La Stampa 15 Dicembre 2003
INCONTRO CON ABDELWAHAB MEDDEB, LO STUDIOSO FRANCO-TUNISINO DIRETTORE DELLA RIVISTA «DÉDALE»
L’illuminismo può guarire l’Islam
di Francesca Paci
TORINO. SAMUEL Huntington: chi era costui? «I fondamentalisti hanno sfidato l’Occidente trent’anni prima che il luminare americano teorizzasse lo scontro delle civiltà». Parola dello studioso franco-tunisino Abdelwahab Meddeb, che a Parigi dirige la rivista internazionale "Dédale" e insegna letteratura comparata all'università di Paris X-Nanterre, in Italia per presentare il suo ultimo saggio "La malattia dell’Islam" (Bollati Boringhieri). La tesi della contrapposizione culturale però, non esaurisce le forze in campo. «C’è un secondo conflitto che lacera dall’interno il mondo musulmano, laici contro radicali. La posta in palio è l’interpretazione del Corano e il controllo di un miliardo di persone». Ieri, nella Striscia di Gaza, 20 mila palestinesi hanno ricordato il sedicesimo anniversario del movimento di resistenza islamica Hamas invocando la Jihad, la guerra santa. Altri sognano la pace disegnata a Ginevra.

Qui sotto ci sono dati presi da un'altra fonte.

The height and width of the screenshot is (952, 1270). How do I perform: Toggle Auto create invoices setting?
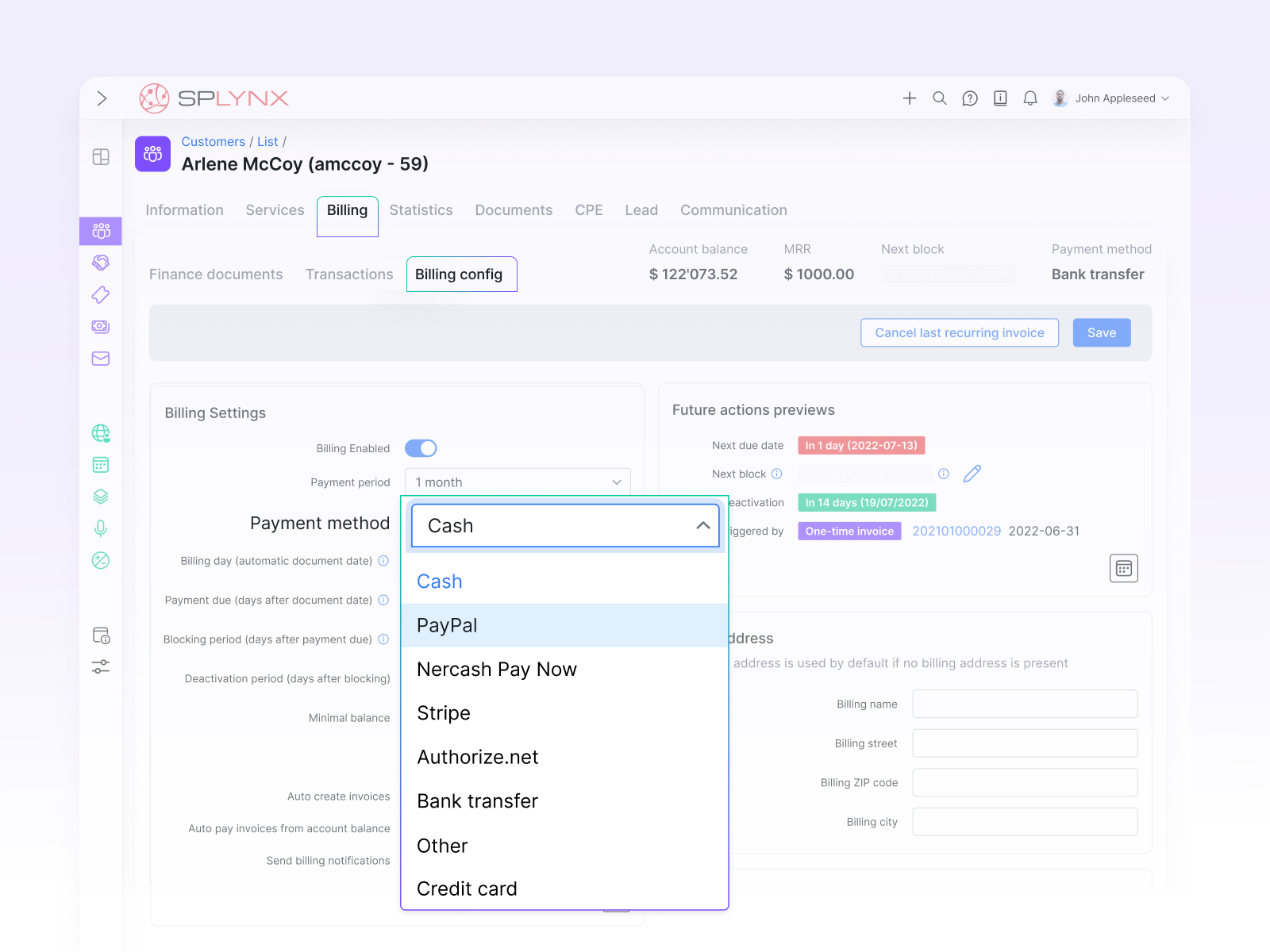pos(421,797)
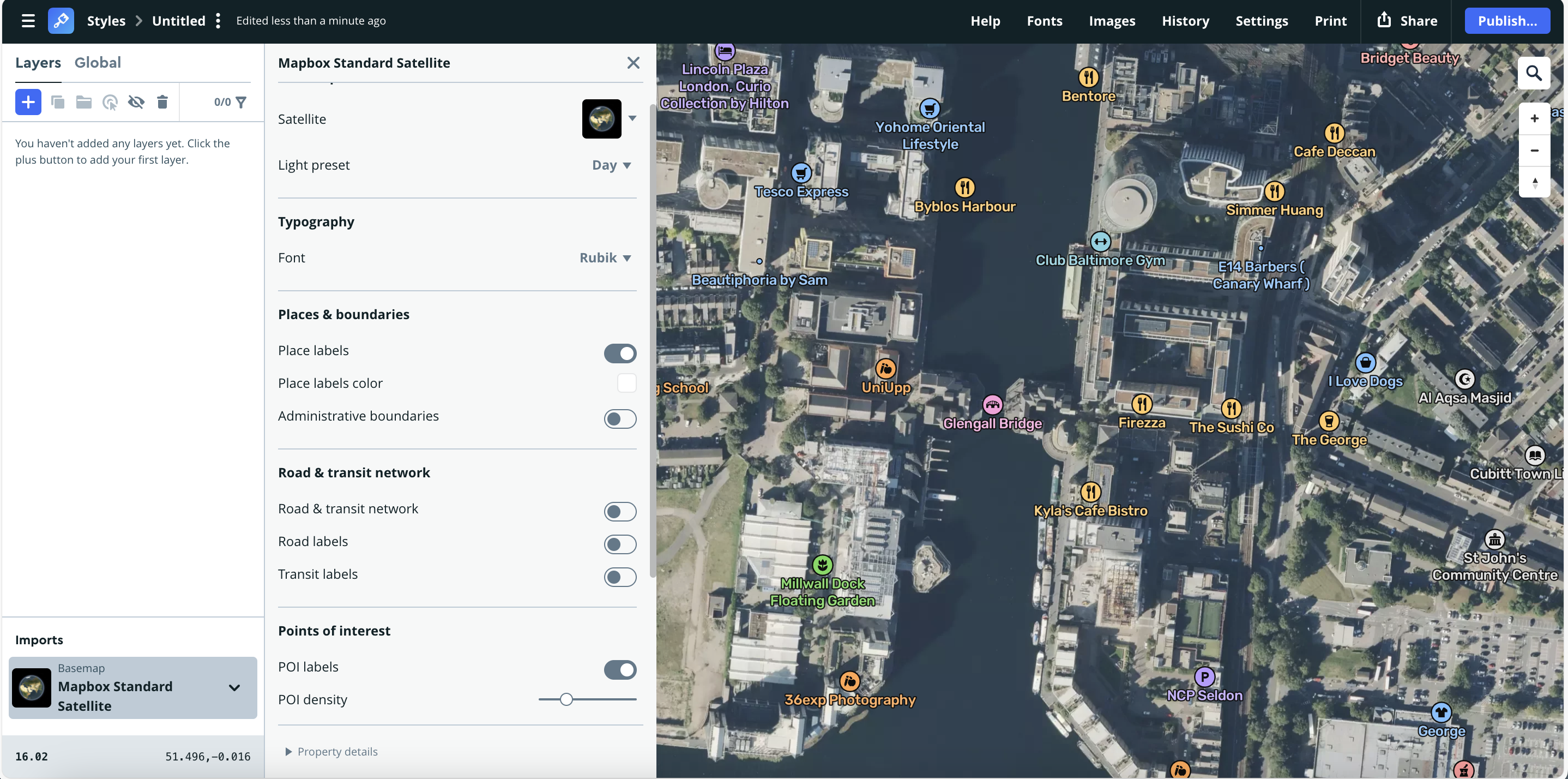
Task: Add a new layer with the plus button
Action: (x=28, y=101)
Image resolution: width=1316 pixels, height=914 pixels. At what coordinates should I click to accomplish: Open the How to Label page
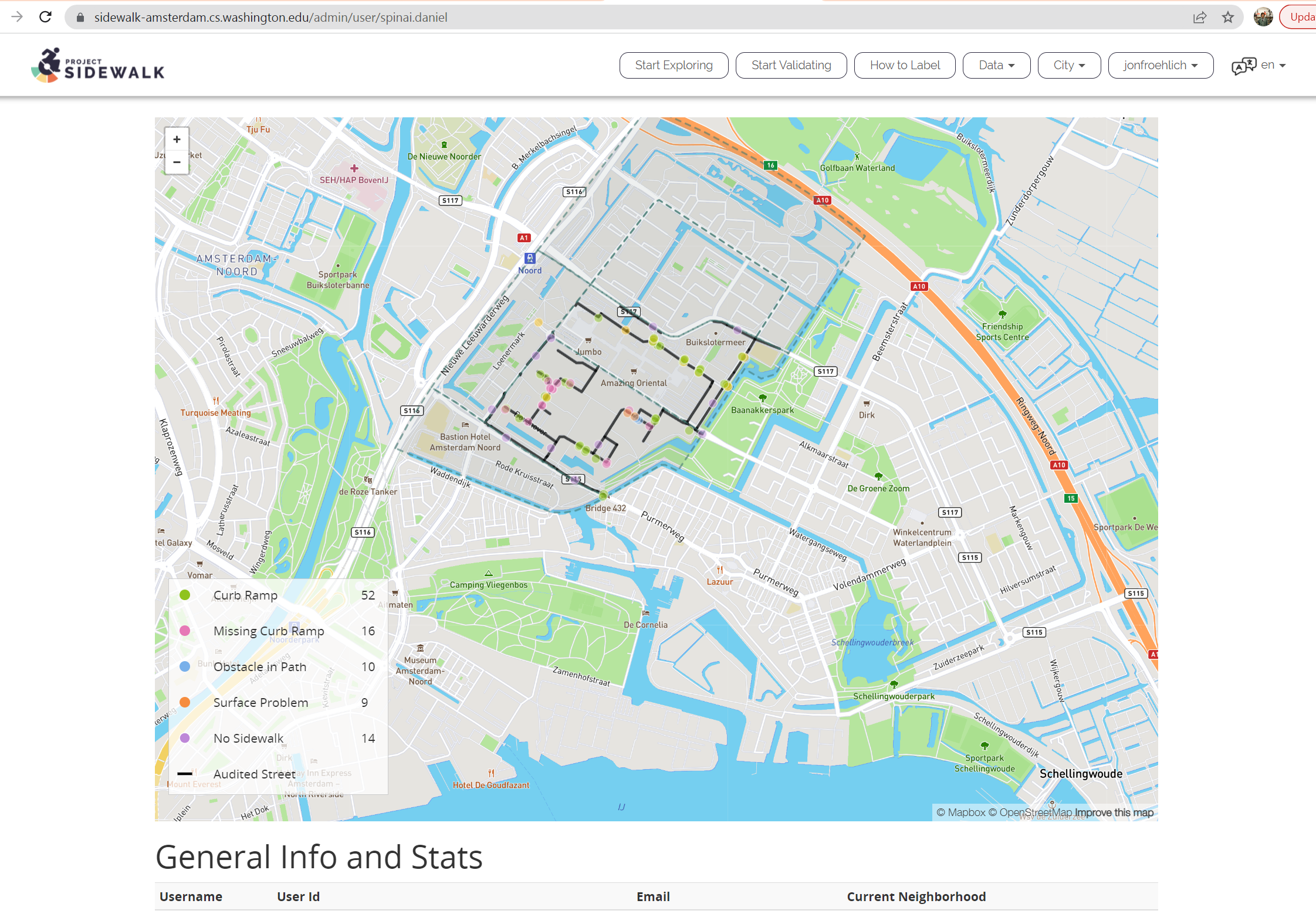click(x=904, y=65)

L’Islam è malato d’integralismo, diagnostica Maddeb. «L’unico antidoto è l’Illuminismo, che ha guarito già il Cattolicesimo dall’intolleranza religiosa». Sembra facile. La comunità del Profeta Maometto comprende il premio Nobel per la pace Shirin Ebadi e l’imam di Fuengirola Mohamed Kamal Mostafa, autore del decalogo su come picchiare la moglie indomita. «La chiave di volta è la contraddizione. L’Islam dell’età dell’oro sapeva produrre civiltà talmente elevata da assorbire le sacre scritture. Innovazione e tradizione in gioco dialettico fino alla sintesi dei filosofi Averroé e Avicenna» E oggi? «I nostri giovani sono istruiti ma non hanno cultura. Le università del Cairo, Casablanca, Algeri, non producono scienza dal XVII secolo e la tecnica appresa dai ragazzi negli atenei occidentali diventa nelle loro mani un’arma di vendetta». Come l’attentato dell’11 settembre alle Torri Gemelle di New York.
La Francia assorbe il colpo dei figli ribelli delle banlieu che rivendicano la liberté dell’orgoglio musulmano e rende legge la laicità dello Stato. Una misura saggia, secondo Maddeb. Ma fuori tempo massimo. «Il rischio della deriva dogmatica accompagna la storia dell’Islam dall’inizio, come l’antigiudaismo. Sapevate che già ai tempi del Profeta gli ebrei renitenti al nuovo messaggio venivano emarginati? Fino alla nascita d’Israele la corrente umanista ha sempre avuto la meglio. Nel 1948 è cambiato tutto: l’Islam radicale ha coniugato la frustrazione del mondo arabo per l’espropriazione della propria terra con la peggior lezione del nazismo europeo. Da allora la situazione è rovinata». Un’ipotesi audace: l’Islam avrebbe riscattato dunque la cattiva coscienza antisemita dell’Occidente? Il professore scuote preoccupato i folti capelli tagliati a Parigi, cortissimi sulla nuca e scalati intorno al volto: «L’Islam ha dichiarato guerra al resto del mondo perché protettore del suo nemico sionista. L’attuale caccia all’ebreo avviene nel nome di Allah». Una prospettiva ribaltata rispetto a quella degli attivisti filopalestinesi che una settimana fa sul sito israeliano di Indymedia apparentavano il premier Ariel Sharon ad Adolf Hitler.
La malattia dell’Islam è contagiosa, ammonisce Abdelwahab Meddeb. Dall’Europa al Medio Oriente. «In Israele cresce una corrente ortodossa che va in direzione opposta alla grande cultura ebraica del passato ed apre le porte all’integralismo». Non ci sono molte alternative: «Un nuovo Illuminismo internazionale o l’allargamento dello scontro delle civiltà».